An die Anlieferung von Brammen dachte ich auch, was auch den großen Bockkran vor der Werkhalle erklären dürfte. Dazu hätte ich eine Anschlussfrage: Der Bockkran (sieht man das auf dem Bild) befand sich vor der Halle. Entladung der Flachwagen ist somit klar. Wie aber transportierte man die schweren Brammen innerhalb des Werkgeländes/der Hallen???
Zitat von StahlbahnDazu müsste man herausfinden, wie das Lieferangebot der Fabrik tatsächlich aussah.
Meißel-, Stempel- und Schnittstähle, aber auch Gesenke oder Drehstähle. Zumindest konnte ich nur das herausfinden.
Dankende Grüße, Christian
Liebe Grüße Christian
"Solange es Schlachthäuser gibt, wird es auch Schlachtfelder geben." (Tolstoi)
gerade heute nachmittag kam in N24 ein kurzer Beitrag über die Herstellung von Zimmermanns-Hämmern, speziell auch das Schmieden der Köpfe.
Schau doch einfach mal im Archiv bei N24 (http://mediencenter.n24.de/), als Suchbegriff Gießerei eingeben, und "Zangenmacher und Glockengießer" auswählen. Der Anfang der Sendung ist direkt der Bericht über das Schmieden von Zangen. Der dritte Bericht zeigt das Herstellen einer Gussglocke.

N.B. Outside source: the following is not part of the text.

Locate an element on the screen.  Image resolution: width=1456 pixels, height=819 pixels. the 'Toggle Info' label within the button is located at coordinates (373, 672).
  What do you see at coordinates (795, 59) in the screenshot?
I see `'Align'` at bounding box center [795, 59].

Wenn ich das Gesehene mal auf einen Eisenbahntransportauftrag ummünzen darf: - Anlieferung der Stahlstangen auf Flachwagen oder Rungenwagen (R-Typen) - Anlieferung von Werkzeugen und Anlagen für den Betrieb in geschlossenen Güterwagen, Schiebewandwagen oder Rungenwagen (G-, H- oder R-Typen) - Anlieferung von Hilfs- und Schmierstoffen in Gebinden auf Palette, verladen in geschlossenen Güterwagen oder Schiebewandwagen (G- oder H-Typen) - Anlieferung von Heizmaterial für die Öfen (Öl im Kesselwagen = Z-Type bzw. Kohle im offenen Güterwagen oder Selbstentlader Type Om oder Ot) - Abfuhr von Stanzabfällen mit offenen Güterwagen (keine Selbstentlader, wegen des Verhakens der Abfallstücke) (O-Typen) - Abfuhr der fertigen Zangen oder Hämmer verpackt in Kartons oder Kisten, die als Stückgut in geschlossene Güterwagen oder Schiebewandwagen verladen werden (G- oder H-Typen)

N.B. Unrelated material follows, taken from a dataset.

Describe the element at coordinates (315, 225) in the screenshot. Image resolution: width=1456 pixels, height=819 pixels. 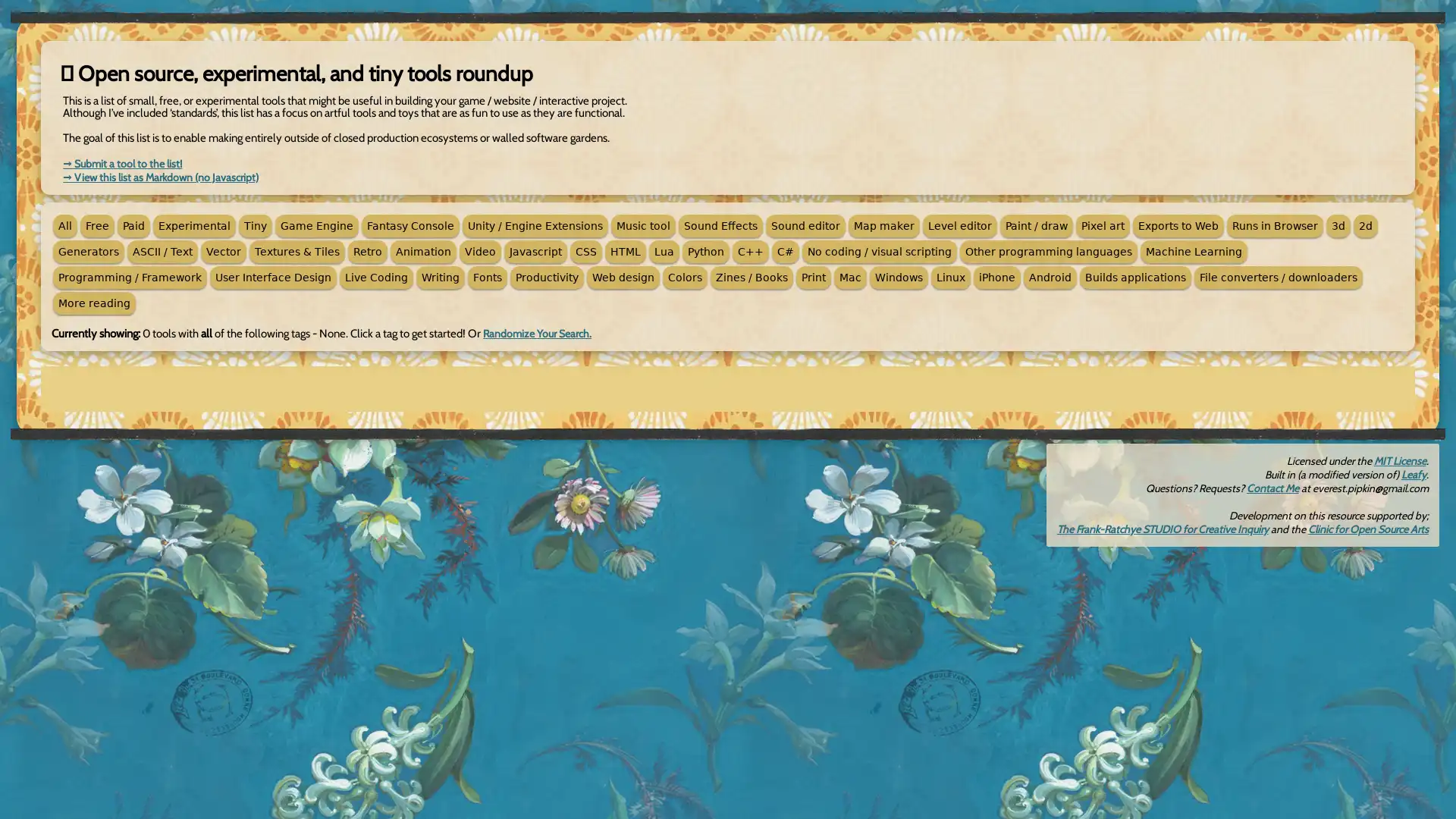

Ich habe jetzt nur mal die Gattungstypen für die Epoche 3 dahingesetzt, da in neuerer Zeit doch mehr mit dem individuellen Lastesel (auch LKW genannt) transportiert wird. In Epoche 2 wäre das ähnlich, nur eben der Verzicht auf die Schiebewandwagen notwendig.
Ich hoffe, es ist die Information, die Du gesucht hast.
Gruß, Heinz
Sitze leider noch im Büro, aber den Bericht schaue ich mir noch an. Ansonsten ist Deine Beschreibung ja schon ziemlich detailliert. Vielen Dank dafür!
Liebe Grüße Christian
"Solange es Schlachthäuser gibt, wird es auch Schlachtfelder geben." (Tolstoi)
Zitat von Barmer BergbahnAn die Anlieferung von Brammen dachte ich auch, was auch den großen Bockkran vor der Werkhalle erklären dürfte. Dazu hätte ich eine Anschlussfrage: Der Bockkran (sieht man das auf dem Bild) befand sich vor der Halle. Entladung der Flachwagen ist somit klar. Wie aber transportierte man die schweren Brammen innerhalb des Werkgeländes/der Hallen?
Sackkarre, Bollerwagen, Palettenwagen, flache Karre mit Vollgummirädern oder so - bei Bramme dachte ich nicht an die zig-Tonnen schweren Teile, wie man sie heute kennt, sondern kleinere Blöcke. Wenn es aber Erzeugnisse sein sollen, die man OBI-Regal finden könnte (Drehstahl), dann reichen Barren bzw Masseln aus, die sind nicht so schwer. Dem Kran würde ich dann einen Elektromagneten gönnen - in der Hoffnung auf ferromagnetischen Stahl
Habe noch ein paar tolle Fotos gefunden. Ein bisl scrollen ist allerdings erforderlich... Etwas unterhalb der Mitte finden sich Fotos des Bahnhofs Kräwinklerbrücke und eben auch vom Stahlwerk Urbach & Co.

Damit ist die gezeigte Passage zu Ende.